───── Provided data

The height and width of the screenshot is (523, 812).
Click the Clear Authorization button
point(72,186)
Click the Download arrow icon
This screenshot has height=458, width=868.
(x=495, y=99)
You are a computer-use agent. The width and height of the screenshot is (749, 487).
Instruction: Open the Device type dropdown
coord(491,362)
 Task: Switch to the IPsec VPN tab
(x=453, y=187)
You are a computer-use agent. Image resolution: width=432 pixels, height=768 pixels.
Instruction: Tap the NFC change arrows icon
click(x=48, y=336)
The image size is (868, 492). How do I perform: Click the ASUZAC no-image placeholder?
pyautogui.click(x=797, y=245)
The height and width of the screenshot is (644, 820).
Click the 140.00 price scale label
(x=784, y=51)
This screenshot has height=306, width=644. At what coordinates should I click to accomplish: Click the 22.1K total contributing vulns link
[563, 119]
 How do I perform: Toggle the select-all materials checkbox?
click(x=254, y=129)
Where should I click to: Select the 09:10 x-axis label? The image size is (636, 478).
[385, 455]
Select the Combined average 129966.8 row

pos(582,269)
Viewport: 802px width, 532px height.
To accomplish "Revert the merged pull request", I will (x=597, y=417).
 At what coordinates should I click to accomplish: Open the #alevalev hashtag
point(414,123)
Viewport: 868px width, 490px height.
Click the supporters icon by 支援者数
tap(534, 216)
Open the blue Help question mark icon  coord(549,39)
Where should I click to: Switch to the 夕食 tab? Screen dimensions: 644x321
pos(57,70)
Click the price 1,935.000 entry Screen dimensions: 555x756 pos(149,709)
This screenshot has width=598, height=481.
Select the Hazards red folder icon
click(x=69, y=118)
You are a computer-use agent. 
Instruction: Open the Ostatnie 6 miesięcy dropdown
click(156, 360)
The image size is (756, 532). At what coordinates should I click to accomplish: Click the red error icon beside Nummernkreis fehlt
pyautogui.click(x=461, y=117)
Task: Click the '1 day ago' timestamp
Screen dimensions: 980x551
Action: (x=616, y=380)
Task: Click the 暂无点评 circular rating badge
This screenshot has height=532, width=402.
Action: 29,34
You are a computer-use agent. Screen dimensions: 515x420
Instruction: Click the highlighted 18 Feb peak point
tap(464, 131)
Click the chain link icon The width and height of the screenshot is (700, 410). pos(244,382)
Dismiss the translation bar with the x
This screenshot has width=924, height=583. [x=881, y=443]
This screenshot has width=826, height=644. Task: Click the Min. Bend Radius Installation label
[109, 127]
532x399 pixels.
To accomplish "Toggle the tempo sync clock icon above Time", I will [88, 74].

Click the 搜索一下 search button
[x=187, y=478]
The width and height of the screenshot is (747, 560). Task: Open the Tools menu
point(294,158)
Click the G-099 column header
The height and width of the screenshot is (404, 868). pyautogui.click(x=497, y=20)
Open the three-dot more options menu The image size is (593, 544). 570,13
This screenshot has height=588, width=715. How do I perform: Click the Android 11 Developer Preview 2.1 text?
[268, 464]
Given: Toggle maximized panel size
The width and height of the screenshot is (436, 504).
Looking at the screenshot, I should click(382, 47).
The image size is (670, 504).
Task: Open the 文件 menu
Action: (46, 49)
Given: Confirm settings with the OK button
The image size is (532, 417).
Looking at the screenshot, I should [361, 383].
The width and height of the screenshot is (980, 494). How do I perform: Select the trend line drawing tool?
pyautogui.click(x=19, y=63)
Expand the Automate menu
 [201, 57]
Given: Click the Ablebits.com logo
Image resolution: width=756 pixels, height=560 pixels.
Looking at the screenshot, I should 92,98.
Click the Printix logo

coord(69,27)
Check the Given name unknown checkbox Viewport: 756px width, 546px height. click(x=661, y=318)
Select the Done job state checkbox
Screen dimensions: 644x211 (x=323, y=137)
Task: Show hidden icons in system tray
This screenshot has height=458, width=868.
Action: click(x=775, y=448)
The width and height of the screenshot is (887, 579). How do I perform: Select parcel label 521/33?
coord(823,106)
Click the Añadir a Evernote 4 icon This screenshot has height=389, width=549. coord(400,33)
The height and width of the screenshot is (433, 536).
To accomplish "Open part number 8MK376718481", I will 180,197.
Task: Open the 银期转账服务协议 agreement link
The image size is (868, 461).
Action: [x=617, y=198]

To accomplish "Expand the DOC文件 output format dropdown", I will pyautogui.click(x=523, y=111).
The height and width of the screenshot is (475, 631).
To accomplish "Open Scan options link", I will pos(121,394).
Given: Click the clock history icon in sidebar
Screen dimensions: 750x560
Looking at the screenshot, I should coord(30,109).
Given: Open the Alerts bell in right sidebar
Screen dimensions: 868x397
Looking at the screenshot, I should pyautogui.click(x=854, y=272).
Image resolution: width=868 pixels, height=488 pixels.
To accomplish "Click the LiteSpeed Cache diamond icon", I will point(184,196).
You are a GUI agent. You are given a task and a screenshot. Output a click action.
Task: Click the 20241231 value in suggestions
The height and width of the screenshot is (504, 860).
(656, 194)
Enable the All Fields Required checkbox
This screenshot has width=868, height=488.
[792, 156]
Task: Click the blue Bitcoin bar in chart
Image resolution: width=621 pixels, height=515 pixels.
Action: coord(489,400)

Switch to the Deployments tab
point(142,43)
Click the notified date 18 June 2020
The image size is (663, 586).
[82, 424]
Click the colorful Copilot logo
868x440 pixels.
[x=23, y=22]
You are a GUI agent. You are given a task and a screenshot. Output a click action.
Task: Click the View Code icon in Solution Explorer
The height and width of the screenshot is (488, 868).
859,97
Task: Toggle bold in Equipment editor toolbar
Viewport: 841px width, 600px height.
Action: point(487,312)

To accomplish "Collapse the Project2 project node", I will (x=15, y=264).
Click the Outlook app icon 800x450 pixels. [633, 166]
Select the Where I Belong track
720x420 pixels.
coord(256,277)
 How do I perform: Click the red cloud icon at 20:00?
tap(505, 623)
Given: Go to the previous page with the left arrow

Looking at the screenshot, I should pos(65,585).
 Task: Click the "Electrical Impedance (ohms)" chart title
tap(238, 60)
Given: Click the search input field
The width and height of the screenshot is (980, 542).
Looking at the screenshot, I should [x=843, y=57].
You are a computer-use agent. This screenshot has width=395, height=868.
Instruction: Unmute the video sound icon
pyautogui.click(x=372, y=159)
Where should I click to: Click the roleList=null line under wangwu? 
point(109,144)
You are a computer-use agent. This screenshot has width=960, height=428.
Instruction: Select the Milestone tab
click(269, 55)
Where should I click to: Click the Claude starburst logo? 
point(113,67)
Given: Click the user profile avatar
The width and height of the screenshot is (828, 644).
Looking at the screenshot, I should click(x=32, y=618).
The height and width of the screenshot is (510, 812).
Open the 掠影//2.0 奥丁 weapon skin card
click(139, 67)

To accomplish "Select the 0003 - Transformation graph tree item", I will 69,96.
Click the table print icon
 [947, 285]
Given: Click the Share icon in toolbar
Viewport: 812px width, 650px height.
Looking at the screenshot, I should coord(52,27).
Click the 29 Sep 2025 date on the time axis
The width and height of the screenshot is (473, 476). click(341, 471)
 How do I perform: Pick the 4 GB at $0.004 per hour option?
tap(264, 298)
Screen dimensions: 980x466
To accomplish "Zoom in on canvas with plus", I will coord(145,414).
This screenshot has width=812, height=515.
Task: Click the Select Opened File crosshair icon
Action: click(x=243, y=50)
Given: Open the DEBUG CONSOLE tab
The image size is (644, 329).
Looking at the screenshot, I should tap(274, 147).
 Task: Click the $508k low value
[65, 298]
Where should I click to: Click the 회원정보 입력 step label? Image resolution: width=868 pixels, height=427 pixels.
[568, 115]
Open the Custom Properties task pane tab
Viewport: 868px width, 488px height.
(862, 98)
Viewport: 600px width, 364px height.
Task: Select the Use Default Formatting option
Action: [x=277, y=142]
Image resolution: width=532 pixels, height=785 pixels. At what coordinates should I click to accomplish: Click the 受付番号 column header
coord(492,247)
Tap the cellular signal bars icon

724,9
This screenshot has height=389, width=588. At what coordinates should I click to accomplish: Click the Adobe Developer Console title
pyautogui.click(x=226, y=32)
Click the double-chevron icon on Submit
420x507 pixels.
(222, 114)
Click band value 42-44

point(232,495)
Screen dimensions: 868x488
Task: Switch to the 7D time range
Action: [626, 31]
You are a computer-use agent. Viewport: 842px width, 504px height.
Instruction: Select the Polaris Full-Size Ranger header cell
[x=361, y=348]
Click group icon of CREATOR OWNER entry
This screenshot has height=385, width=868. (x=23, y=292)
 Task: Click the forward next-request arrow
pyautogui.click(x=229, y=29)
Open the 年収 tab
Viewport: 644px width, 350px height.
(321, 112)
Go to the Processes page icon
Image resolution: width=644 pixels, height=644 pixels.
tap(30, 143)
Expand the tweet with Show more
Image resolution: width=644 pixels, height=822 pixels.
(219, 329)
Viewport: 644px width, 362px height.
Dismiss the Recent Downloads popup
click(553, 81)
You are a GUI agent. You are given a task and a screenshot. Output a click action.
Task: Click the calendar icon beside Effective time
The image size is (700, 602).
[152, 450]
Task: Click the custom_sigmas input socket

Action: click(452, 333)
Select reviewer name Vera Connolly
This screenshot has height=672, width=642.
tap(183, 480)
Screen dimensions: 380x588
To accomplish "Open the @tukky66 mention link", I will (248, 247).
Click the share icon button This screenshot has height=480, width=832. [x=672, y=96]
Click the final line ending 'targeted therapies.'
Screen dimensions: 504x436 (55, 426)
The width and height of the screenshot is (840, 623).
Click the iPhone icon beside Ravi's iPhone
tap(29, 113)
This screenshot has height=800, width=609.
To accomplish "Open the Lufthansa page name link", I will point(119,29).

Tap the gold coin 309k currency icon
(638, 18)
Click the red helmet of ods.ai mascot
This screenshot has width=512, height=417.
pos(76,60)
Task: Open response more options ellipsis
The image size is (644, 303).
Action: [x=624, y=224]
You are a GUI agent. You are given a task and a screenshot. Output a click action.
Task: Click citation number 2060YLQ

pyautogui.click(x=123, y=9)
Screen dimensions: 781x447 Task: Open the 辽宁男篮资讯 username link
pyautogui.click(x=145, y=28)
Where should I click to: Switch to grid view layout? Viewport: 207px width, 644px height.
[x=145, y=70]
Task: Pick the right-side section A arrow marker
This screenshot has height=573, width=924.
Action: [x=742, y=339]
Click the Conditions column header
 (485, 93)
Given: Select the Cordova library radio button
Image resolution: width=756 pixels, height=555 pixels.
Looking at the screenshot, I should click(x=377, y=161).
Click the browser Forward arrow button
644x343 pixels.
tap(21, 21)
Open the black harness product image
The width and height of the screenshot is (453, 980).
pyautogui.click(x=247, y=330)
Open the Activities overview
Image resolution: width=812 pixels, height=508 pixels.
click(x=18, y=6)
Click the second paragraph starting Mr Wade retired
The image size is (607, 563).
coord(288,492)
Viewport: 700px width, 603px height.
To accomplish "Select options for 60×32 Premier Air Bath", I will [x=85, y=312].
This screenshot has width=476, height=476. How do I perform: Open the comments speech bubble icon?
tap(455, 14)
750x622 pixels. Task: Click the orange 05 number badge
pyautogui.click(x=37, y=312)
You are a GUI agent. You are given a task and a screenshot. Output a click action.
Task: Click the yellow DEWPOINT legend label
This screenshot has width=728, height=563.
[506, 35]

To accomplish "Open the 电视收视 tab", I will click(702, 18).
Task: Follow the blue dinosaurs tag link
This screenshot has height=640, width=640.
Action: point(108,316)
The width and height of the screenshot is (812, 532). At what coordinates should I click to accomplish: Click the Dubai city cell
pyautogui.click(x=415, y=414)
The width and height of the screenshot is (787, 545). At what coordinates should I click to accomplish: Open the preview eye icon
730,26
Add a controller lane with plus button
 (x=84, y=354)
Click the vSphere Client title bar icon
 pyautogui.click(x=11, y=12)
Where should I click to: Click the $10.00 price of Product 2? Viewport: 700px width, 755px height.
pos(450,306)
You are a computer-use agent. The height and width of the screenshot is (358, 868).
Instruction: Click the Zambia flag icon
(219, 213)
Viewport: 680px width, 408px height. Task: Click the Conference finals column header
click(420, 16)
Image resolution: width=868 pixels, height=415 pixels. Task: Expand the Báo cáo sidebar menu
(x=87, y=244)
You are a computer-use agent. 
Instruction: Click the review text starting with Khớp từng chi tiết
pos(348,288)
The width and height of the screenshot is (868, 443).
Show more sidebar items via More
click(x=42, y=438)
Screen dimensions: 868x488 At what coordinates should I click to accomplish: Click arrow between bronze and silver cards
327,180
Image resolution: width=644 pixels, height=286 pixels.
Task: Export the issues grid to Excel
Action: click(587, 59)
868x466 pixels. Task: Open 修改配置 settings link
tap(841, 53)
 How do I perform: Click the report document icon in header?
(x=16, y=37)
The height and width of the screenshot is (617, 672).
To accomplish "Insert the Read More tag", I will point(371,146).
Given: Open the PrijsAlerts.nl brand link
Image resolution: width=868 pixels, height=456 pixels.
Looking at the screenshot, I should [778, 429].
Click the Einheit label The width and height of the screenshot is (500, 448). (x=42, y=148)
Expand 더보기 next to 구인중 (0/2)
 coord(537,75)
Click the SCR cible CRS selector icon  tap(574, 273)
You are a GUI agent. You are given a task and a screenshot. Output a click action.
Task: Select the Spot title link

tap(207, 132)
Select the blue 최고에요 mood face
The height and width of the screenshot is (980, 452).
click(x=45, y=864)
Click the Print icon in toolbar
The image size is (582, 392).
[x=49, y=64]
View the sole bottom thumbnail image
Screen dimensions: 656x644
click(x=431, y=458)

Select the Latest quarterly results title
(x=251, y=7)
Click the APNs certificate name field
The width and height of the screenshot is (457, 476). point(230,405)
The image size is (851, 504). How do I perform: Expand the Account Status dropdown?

──────────

Problem statement:
Can you repeat, word for word, every line above from the one containing "The width and height of the screenshot is (453, 980)." down to the one containing "Viewport: 700px width, 603px height.", including both?

Written response:
The width and height of the screenshot is (453, 980).
pyautogui.click(x=247, y=330)
Open the Activities overview
Image resolution: width=812 pixels, height=508 pixels.
click(x=18, y=6)
Click the second paragraph starting Mr Wade retired
The image size is (607, 563).
coord(288,492)
Viewport: 700px width, 603px height.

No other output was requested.